The reason for this relates to what Paul has already said about dragging fellow Christians into a secular court. For believers who are supposed to be indwelt by the Holy Spirit, the very act of doing battle in a secular court over a minor dispute is already a defeat. Whomever "wins," both lose in any way which really matters. Worse, the reputation of the church and of Christ Himself will be damaged in the surrounding community. Even worse, both parties will have demonstrated how little value they place on Christ's commands to love and serve one another.

So, Paul writes, why not lose one battle instead of both? Why not willingly suffer whatever injustice is at hand? Why not be cheated for the cause of Christ (2 Corinthians 12:10) instead of squabbling to get what is rightfully coming to you? This would be a far better outcome for everyone involved, including the "loser."

Paul's teaching here is hard to take. It grinds against our sense of fairness and justice. All the same, it is a direct application of the teaching and example of Christ. He scandalized those following Him by telling them not to retaliate when they were wronged, and to love their enemies (Matthew 5:38–48), then He did exactly that at the crucifixion.

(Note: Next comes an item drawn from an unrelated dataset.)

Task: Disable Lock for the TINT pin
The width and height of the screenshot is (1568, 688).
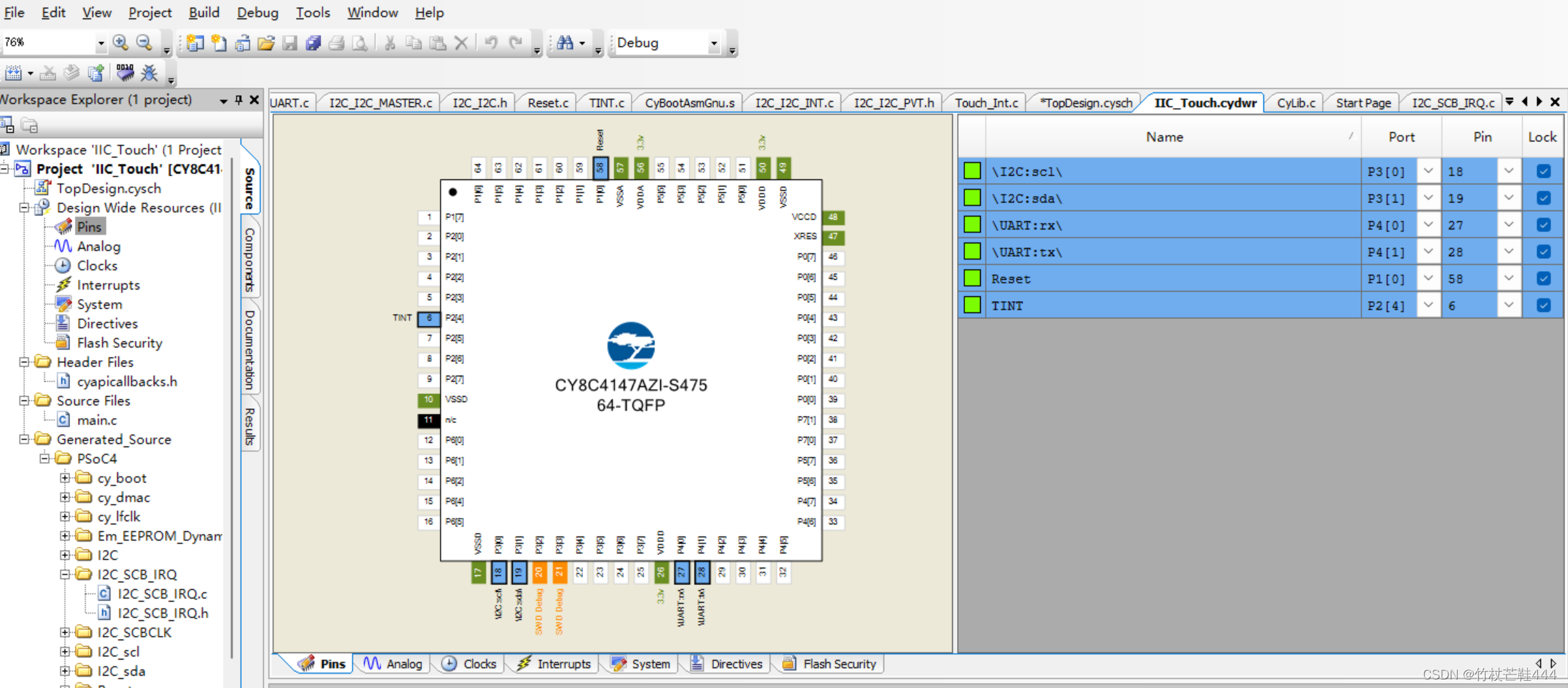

It's not unreasonable to expect better treatment from fellow believers than from our spiritual "enemies." Yet, it is essential that we love each other and trust God to provide justice for us. That is far more valuable and beneficial than going to battle before secular judges to try to get it for ourselves.

We should keep in mind that Paul is writing about a presumably minor dispute, such as a civil case (1 Corinthians 6:2). He's not prohibiting the involvement of government or courts in cases of gross violation, wrongdoing, or crime. Scripture clearly teaches Christians to submit to human authorities (Romans 13:1). We are neither permitted nor allowed to hide sinful criminal activity from the secular world.
Verse Context:
First Corinthians 6:1–11 details Paul's objections to Christians taking another to secular court over a minor issue. Believers will one day judge the world and angels. They should be able to judge small disputes amongst themselves. It would be better for a believer to be defrauded than to ask unbelievers to settle an argument between brothers in Christ. After all, unbelievers will not inherit God's kingdom. They are known by all the sins they do. Christians, though, have been cleansed from those sins and are now known only as belonging to Christ. This passage includes a passionate, powerful reminder that no person's sins are beyond Christ's power to forgive.
Chapter Summary:
First Corinthians 6 continues Paul's confrontations of the Corinthian Christians over issues in the church. Earlier passages discussed problems of division into factions, and tolerance of heinous sexual sin. Paul is also outraged that they would take one another to court in a lawsuit over minor issues. Instead of suing each other before unbelievers, they should settle trivial issues in the church. Second, Paul urges them to live up to their new identities in Christ instead of living down to the sexually immoral standards of the culture. This sets up discussions of marriage in chapter 7.
Chapter Context:
Paul confronts two major issues happening in the church at Corinth. First, he is outraged that one of them has brought a lawsuit against a brother in Christ over a minor dispute. It is absurd to think that Christians—those who will judge the world and angels—cannot even judge a small matter between themselves. Second, Paul warns his readers to run from sexual immorality. Sex creates a powerful bond intended only for marriage. Since our bodies belong to and are part of Christ, we have no right to bring Him into a one-body union with someone to whom we're not married.
Book Summary:
First Corinthians is one of the more practical books of the New Testament. Paul writes to a church immersed in a city associated with trade, but also with corruption and immorality. These believers are struggling to properly apply spiritual gifts and to resist the ungodly practices of the surrounding culture. Paul's letter gives instructions for real-life concerns such as marriage and spirituality. He also deals with the importance of unity and gives one of the Bible's more well-known descriptions of love in chapter 13.